WHAT IS BEING ASKED:
Having read the records, set them all down exactly as they appear.

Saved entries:
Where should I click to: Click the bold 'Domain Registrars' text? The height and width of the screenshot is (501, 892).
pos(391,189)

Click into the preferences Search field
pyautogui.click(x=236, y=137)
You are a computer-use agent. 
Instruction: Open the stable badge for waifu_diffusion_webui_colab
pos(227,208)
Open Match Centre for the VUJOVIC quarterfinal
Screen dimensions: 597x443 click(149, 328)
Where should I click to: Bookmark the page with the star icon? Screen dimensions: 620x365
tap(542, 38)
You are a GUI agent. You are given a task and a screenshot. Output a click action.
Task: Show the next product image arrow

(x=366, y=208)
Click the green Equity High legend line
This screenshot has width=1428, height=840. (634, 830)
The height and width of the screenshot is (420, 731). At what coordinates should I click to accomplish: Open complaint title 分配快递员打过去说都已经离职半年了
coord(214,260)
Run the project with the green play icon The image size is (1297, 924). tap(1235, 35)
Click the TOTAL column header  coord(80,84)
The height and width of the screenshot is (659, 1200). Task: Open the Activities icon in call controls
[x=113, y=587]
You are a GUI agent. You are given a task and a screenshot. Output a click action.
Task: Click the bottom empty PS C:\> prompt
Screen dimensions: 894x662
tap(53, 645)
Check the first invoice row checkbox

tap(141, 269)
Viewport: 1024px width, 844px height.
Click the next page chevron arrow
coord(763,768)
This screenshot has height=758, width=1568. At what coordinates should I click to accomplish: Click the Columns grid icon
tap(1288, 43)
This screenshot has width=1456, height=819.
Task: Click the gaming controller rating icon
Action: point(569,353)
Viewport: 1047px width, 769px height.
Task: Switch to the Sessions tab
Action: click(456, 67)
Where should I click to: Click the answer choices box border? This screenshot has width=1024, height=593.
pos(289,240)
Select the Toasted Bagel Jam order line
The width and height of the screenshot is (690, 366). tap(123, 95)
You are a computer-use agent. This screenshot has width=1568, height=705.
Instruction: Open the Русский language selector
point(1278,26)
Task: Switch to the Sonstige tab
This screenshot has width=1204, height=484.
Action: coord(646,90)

RESPONSE BELOW:
Where should I click to: Click the bold 'Domain Registrars' text? The height and width of the screenshot is (501, 892).
pos(391,189)

Click into the preferences Search field
pyautogui.click(x=236, y=137)
You are a computer-use agent. 
Instruction: Open the stable badge for waifu_diffusion_webui_colab
pos(227,208)
Open Match Centre for the VUJOVIC quarterfinal
Screen dimensions: 597x443 click(149, 328)
Where should I click to: Bookmark the page with the star icon? Screen dimensions: 620x365
tap(542, 38)
You are a GUI agent. You are given a task and a screenshot. Output a click action.
Task: Show the next product image arrow

(x=366, y=208)
Click the green Equity High legend line
This screenshot has width=1428, height=840. (634, 830)
The height and width of the screenshot is (420, 731). At what coordinates should I click to accomplish: Open complaint title 分配快递员打过去说都已经离职半年了
coord(214,260)
Run the project with the green play icon The image size is (1297, 924). tap(1235, 35)
Click the TOTAL column header  coord(80,84)
The height and width of the screenshot is (659, 1200). Task: Open the Activities icon in call controls
[x=113, y=587]
You are a GUI agent. You are given a task and a screenshot. Output a click action.
Task: Click the bottom empty PS C:\> prompt
Screen dimensions: 894x662
tap(53, 645)
Check the first invoice row checkbox

tap(141, 269)
Viewport: 1024px width, 844px height.
Click the next page chevron arrow
coord(763,768)
This screenshot has height=758, width=1568. At what coordinates should I click to accomplish: Click the Columns grid icon
tap(1288, 43)
This screenshot has width=1456, height=819.
Task: Click the gaming controller rating icon
Action: point(569,353)
Viewport: 1047px width, 769px height.
Task: Switch to the Sessions tab
Action: click(456, 67)
Where should I click to: Click the answer choices box border? This screenshot has width=1024, height=593.
pos(289,240)
Select the Toasted Bagel Jam order line
The width and height of the screenshot is (690, 366). tap(123, 95)
You are a computer-use agent. This screenshot has width=1568, height=705.
Instruction: Open the Русский language selector
point(1278,26)
Task: Switch to the Sonstige tab
This screenshot has width=1204, height=484.
Action: coord(646,90)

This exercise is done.